IV. Une leçon pour aujourd’hui
À l’heure où nos archives sont dématérialisées, cette obstination matérielle a quelque chose de salutaire.
Lovecraft nous rappelle que :
- Classer, c’est se donner la possibilité de revenir, de réutiliser, de relire.
- Conserver, c’est aussi transmettre : ses tantes ne savaient pas qu’elles préservaient un futur monument littéraire, mais elles en avaient l’intuition.
- Écrire pour quelqu’un fixe mieux les idées que de simplement les penser.
Aujourd’hui, un site web personnel, un carnet numérique, ou même une correspondance par e-mail peuvent jouer le rôle de ces chemises manille.

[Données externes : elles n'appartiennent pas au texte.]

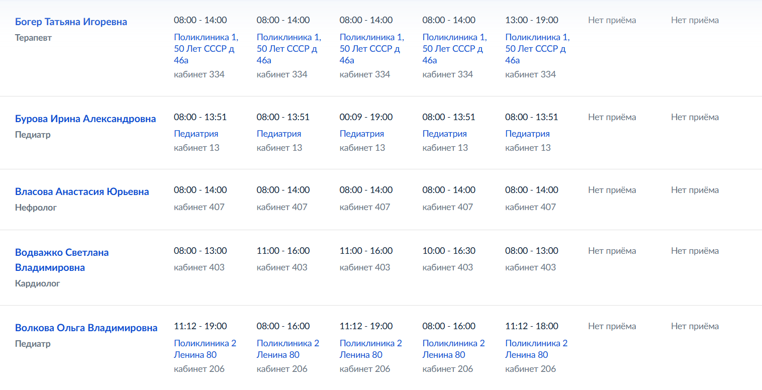Viewport: 762px width, 390px height.
Task: Click first 08:00 - 14:00 slot for Власова
Action: (x=200, y=190)
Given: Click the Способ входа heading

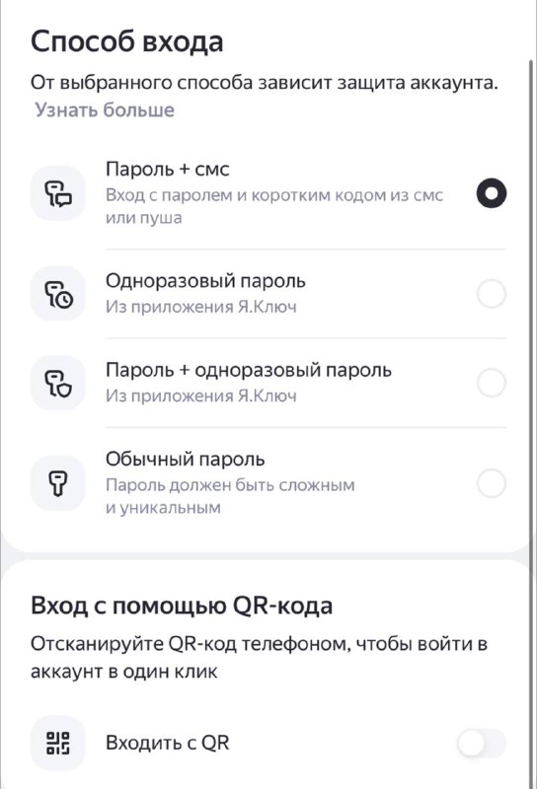Looking at the screenshot, I should click(x=127, y=41).
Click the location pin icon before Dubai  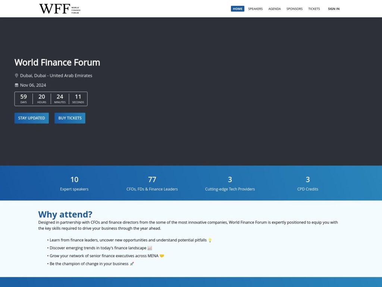click(16, 75)
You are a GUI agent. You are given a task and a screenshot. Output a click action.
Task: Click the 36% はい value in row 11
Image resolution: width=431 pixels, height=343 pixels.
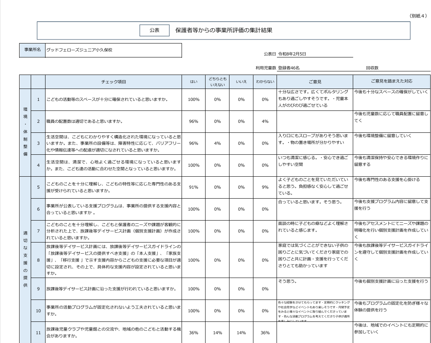(x=194, y=332)
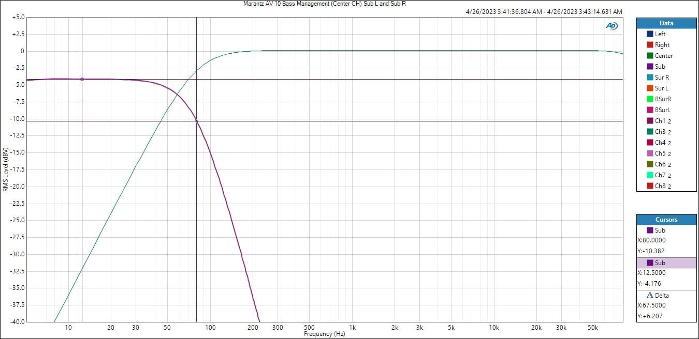Screen dimensions: 699x339
Task: Toggle the Sur R trace in legend
Action: tap(661, 78)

L’important est de donner à ses idées un lieu sûr où elles pourront être retrouvées.
Conclusion
Avant les disques durs et les clouds, il y avait des chemises cartonnées, des enveloppes kraft, des armoires à tiroirs.
Lovecraft, Voltaire, Proust, Twain… tous savaient que leur œuvre ne tenait pas seulement à ce qu’ils écrivaient, mais à la manière dont ils la conservaient.
Et derrière chaque système d’archivage, il y avait toujours une conviction : ce que l’on écrit mérite de durer.
📚 Références
- S. T. Joshi & David E. Schultz, Lovecraft’s Library, Hippocampus Press.
- S. T. Joshi (éd.), Collected Letters of H. P. Lovecraft, Hippocampus Press.
- August Derleth & Donald Wandrei (éd.), Selected Letters, Arkham House.
- R. H. Barlow, souvenirs dans Marginalia, Arkham House.
- Corres. et archives Voltaire, Proust, Twain — Bibliothèque nationale de France, Library of Congress.